‘Living fossils’ enigma
by David Catchpoole
A recent New Scientist article1 ponders a baffling enigma to
evolutionists — ‘living fossils’. These are creatures alive today
which are identical to fossilised forms, believed to have lived ‘millions
of years ago.’ Examples include the coelacanth fish (fossil coelacanths are
believed by evolutionists to be 340 million years old2 ), Gingko trees
(125 million years), crocodiles (140 million years), horseshoe crabs (200 million
years), the Lingula lamp shell (450 million years), Neopilina molluscs (500 million
years), and the tuatara lizard (200 million years).
This poses a conundrum for evolution: ‘Why have these life-forms stayed the
same for all that time?’ New Scientist quotes several evolutionists who say
‘chance’ and ‘luck’ are the answer. Unsatisfied with this,
other evolutionists look for alternative explanations. They believe the cockroach
(reputed to have survived for 250 million years) demonstrates that the key to success
is to ‘be abundant and live everywhere’,1 i.e. to be an opportunistic
generalist, not fussy about food and habitat. However, many ‘living fossils’

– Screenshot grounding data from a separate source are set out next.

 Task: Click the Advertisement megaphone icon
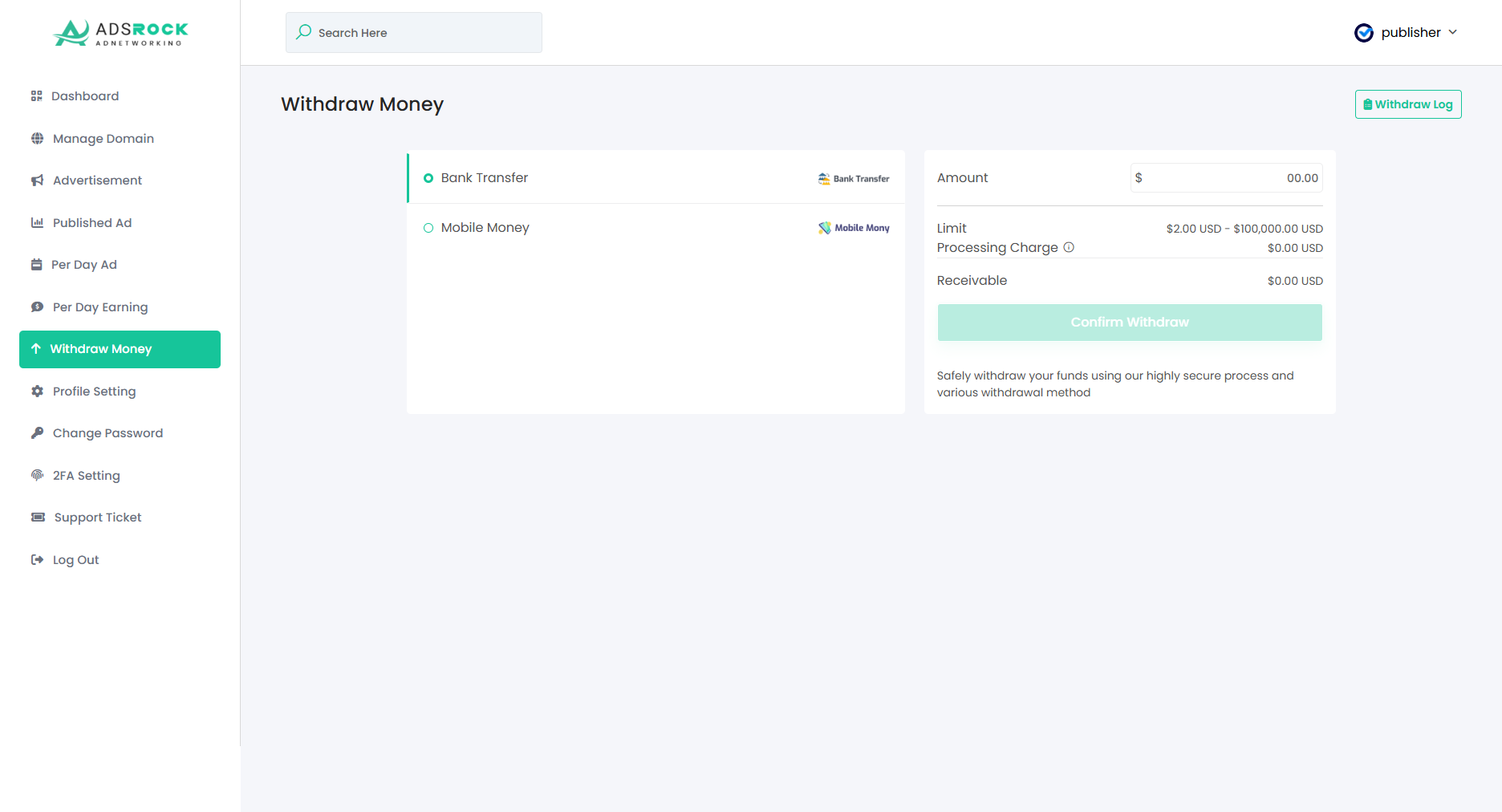pos(37,181)
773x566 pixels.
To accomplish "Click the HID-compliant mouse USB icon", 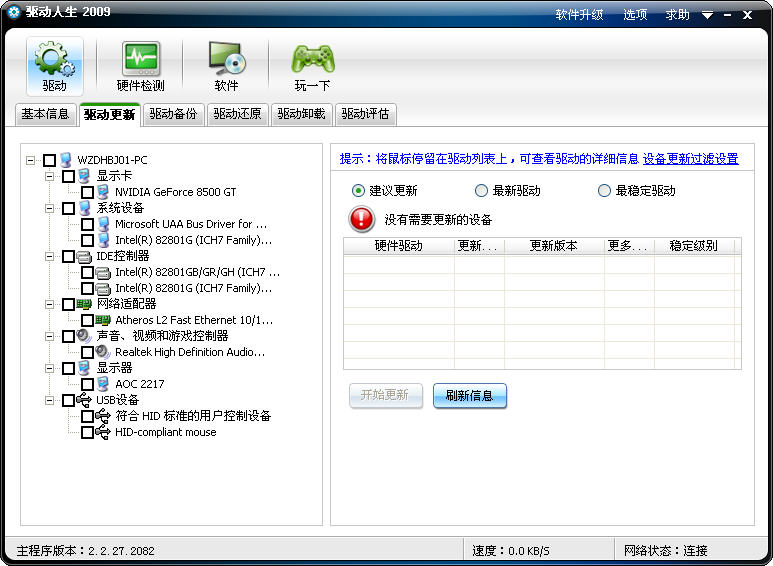I will tap(103, 432).
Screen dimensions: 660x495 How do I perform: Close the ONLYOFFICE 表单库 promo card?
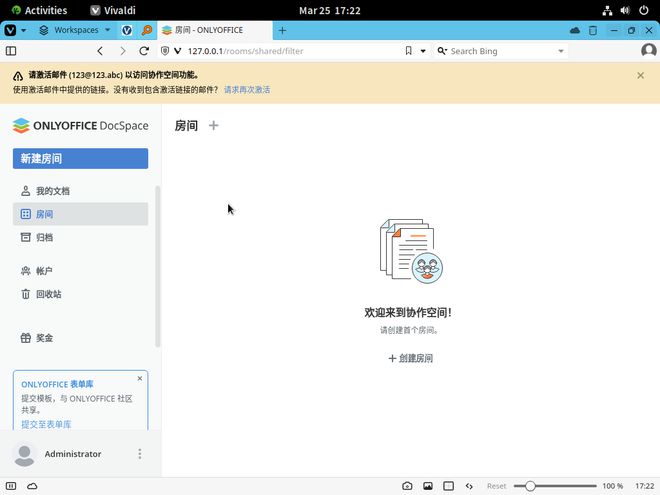pos(139,379)
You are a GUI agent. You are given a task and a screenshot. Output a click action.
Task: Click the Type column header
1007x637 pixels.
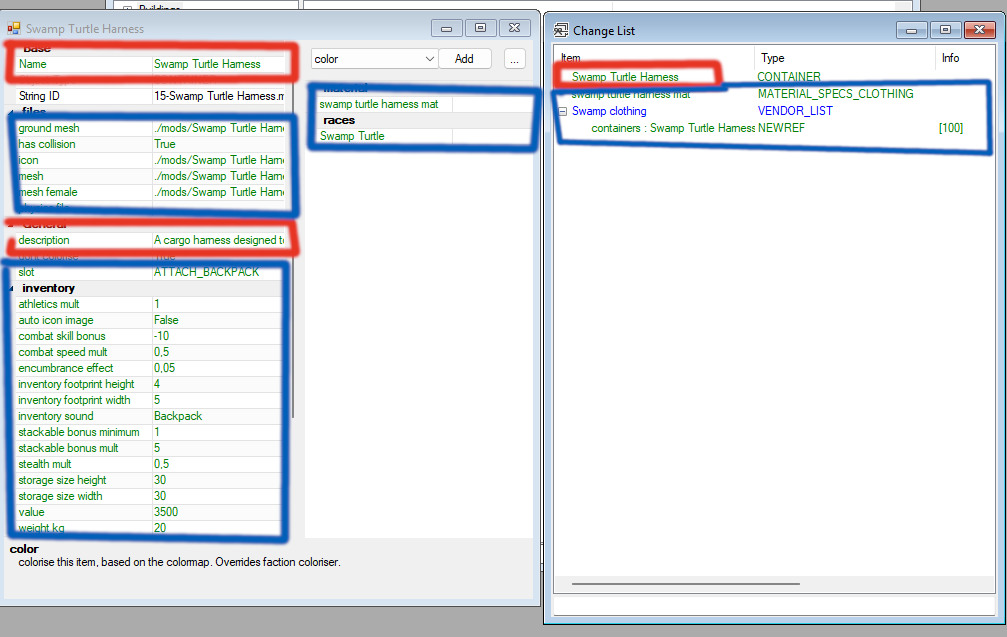coord(773,58)
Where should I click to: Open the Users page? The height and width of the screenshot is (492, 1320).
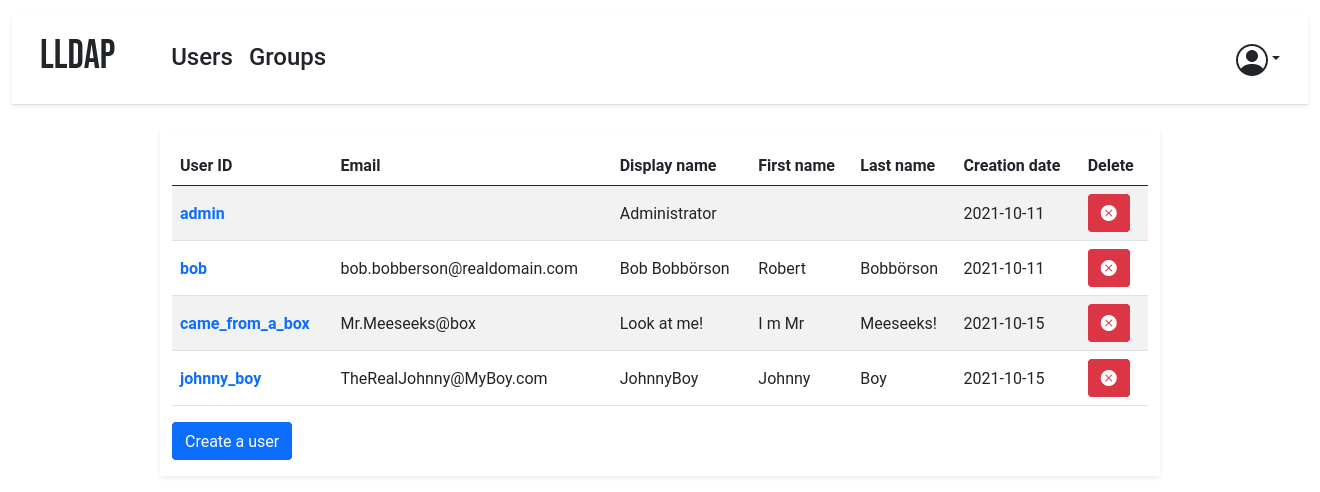202,57
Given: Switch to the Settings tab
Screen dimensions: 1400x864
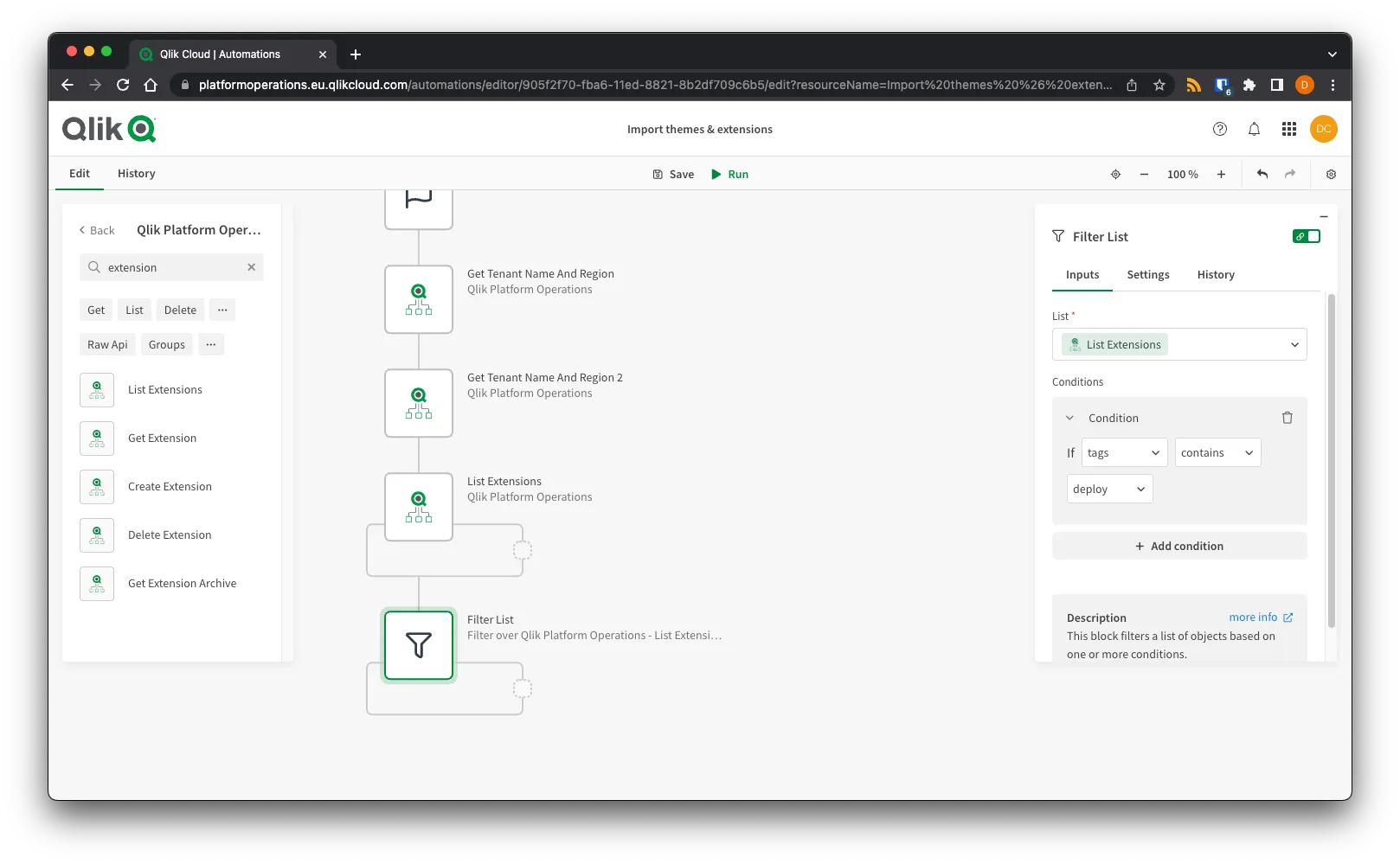Looking at the screenshot, I should pos(1147,274).
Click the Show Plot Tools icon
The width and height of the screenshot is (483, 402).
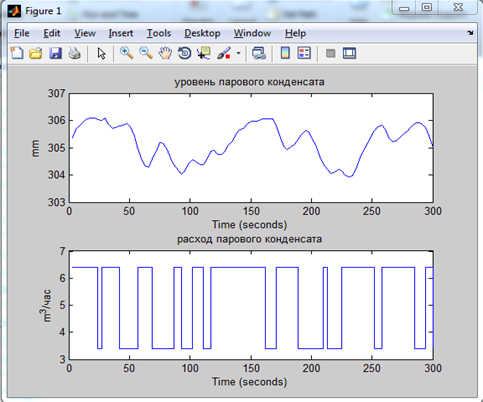(x=349, y=53)
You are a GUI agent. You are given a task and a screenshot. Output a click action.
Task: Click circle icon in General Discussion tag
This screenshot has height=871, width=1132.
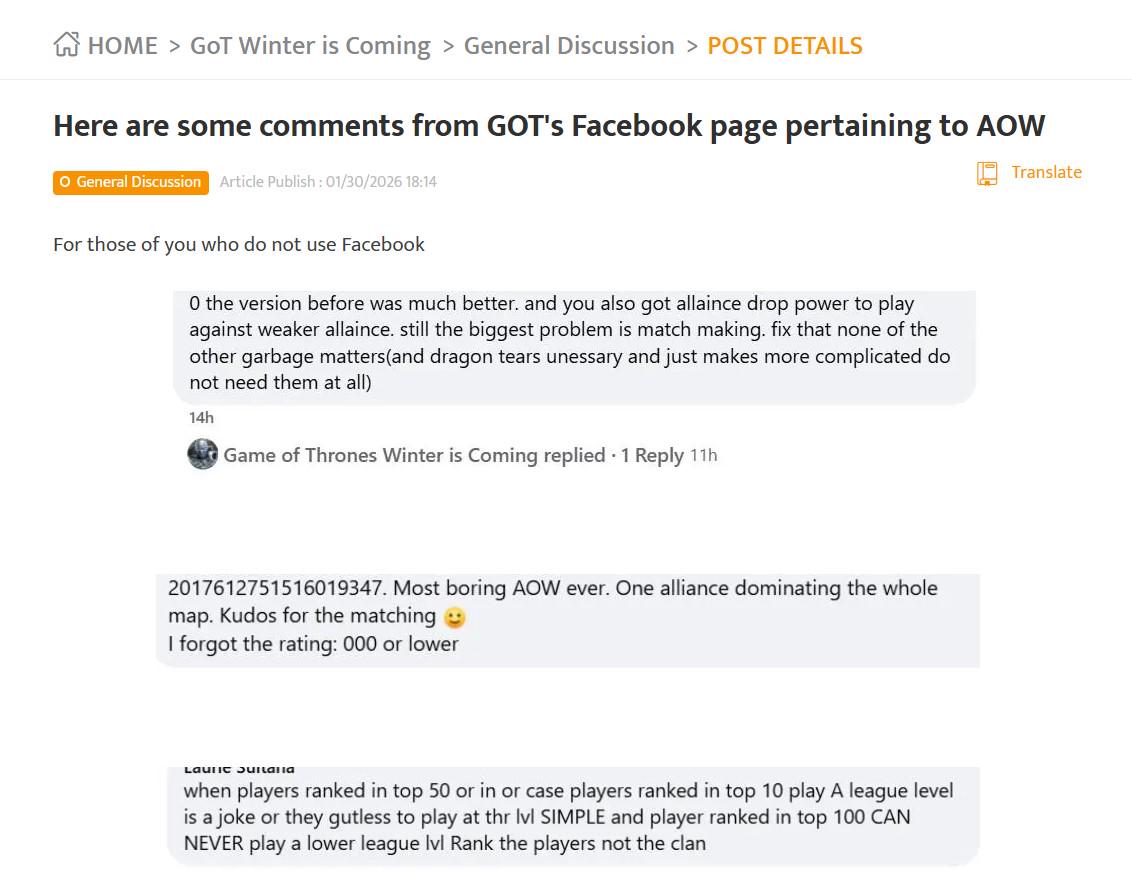[65, 182]
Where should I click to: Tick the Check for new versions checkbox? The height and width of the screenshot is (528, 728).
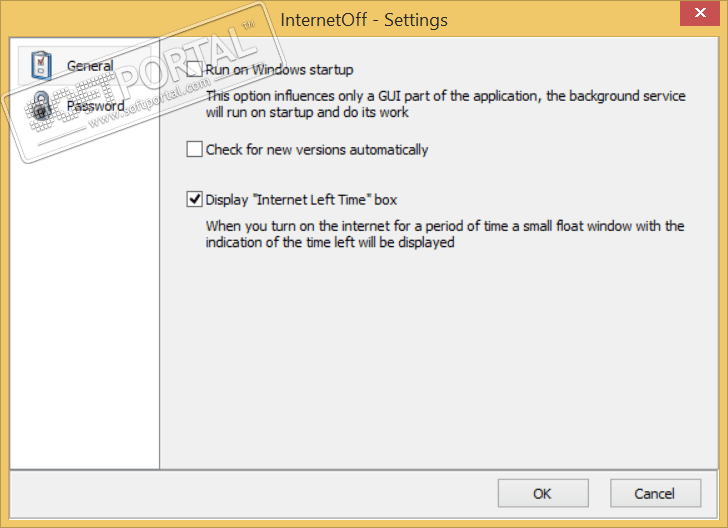(194, 150)

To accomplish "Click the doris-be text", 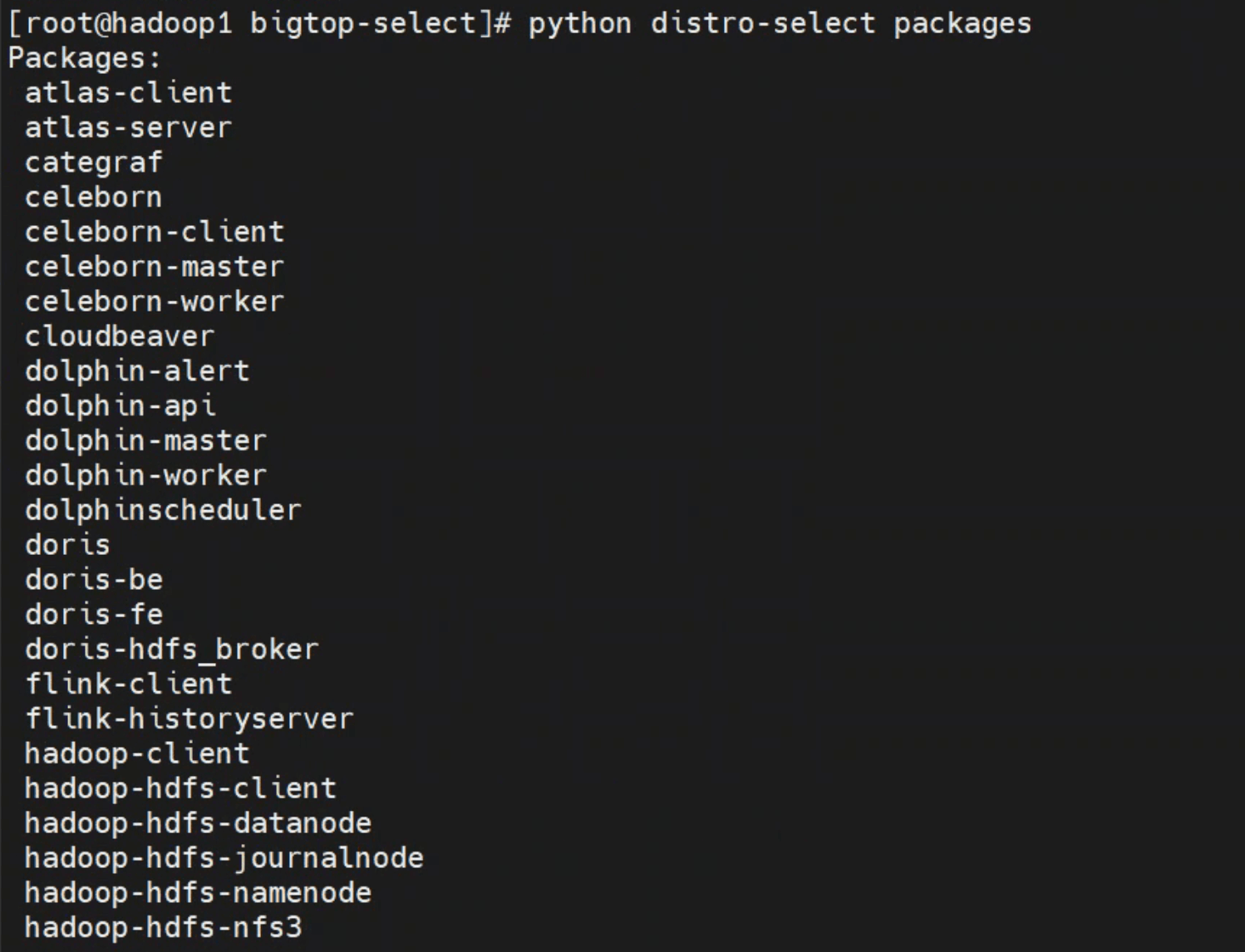I will pos(94,580).
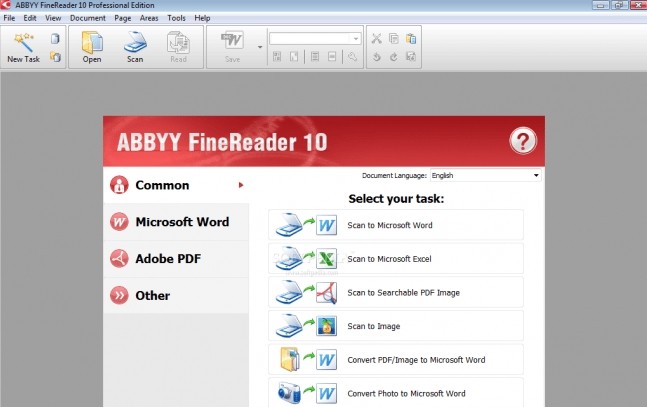Click the Open folder icon in toolbar
This screenshot has width=647, height=407.
(x=92, y=42)
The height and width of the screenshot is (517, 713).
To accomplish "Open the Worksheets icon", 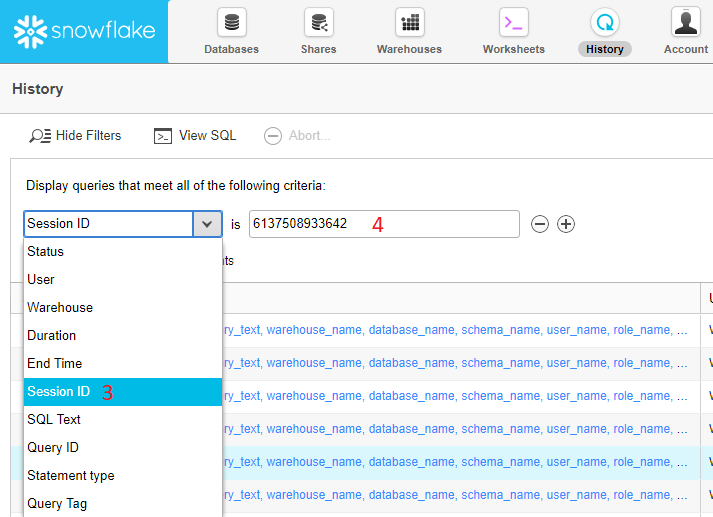I will point(513,22).
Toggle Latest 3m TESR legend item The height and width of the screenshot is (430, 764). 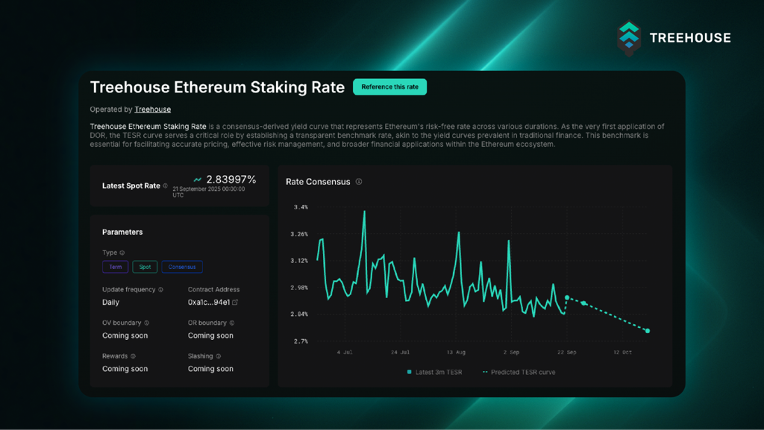[x=435, y=372]
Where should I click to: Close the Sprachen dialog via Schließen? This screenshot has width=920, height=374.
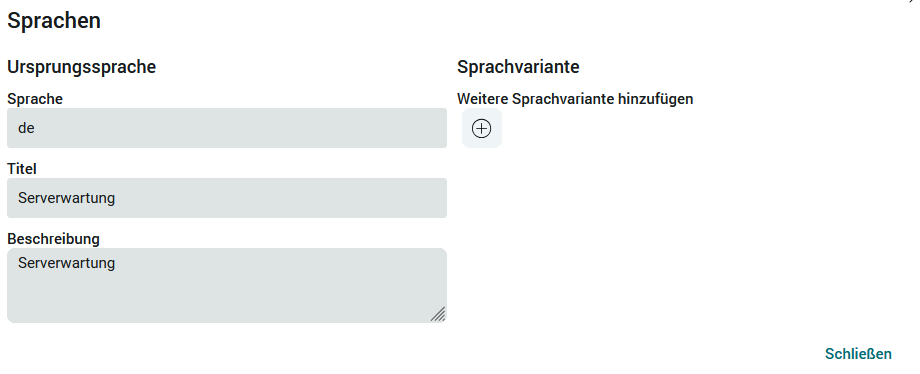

are in fact highly specialised, such as the coelacanth, superbly suited to living
in deep-sea caves. New Scientist suggests that the coelacanth remains unchanged
because its habitat has not changed. But this applies also to many other species,
living and extinct.
Photo by Joachim Scheven
Some evolutionists think the ‘evolutionary
straitjacket’ of long generation times (e.g. at least 15 years for the tuatara)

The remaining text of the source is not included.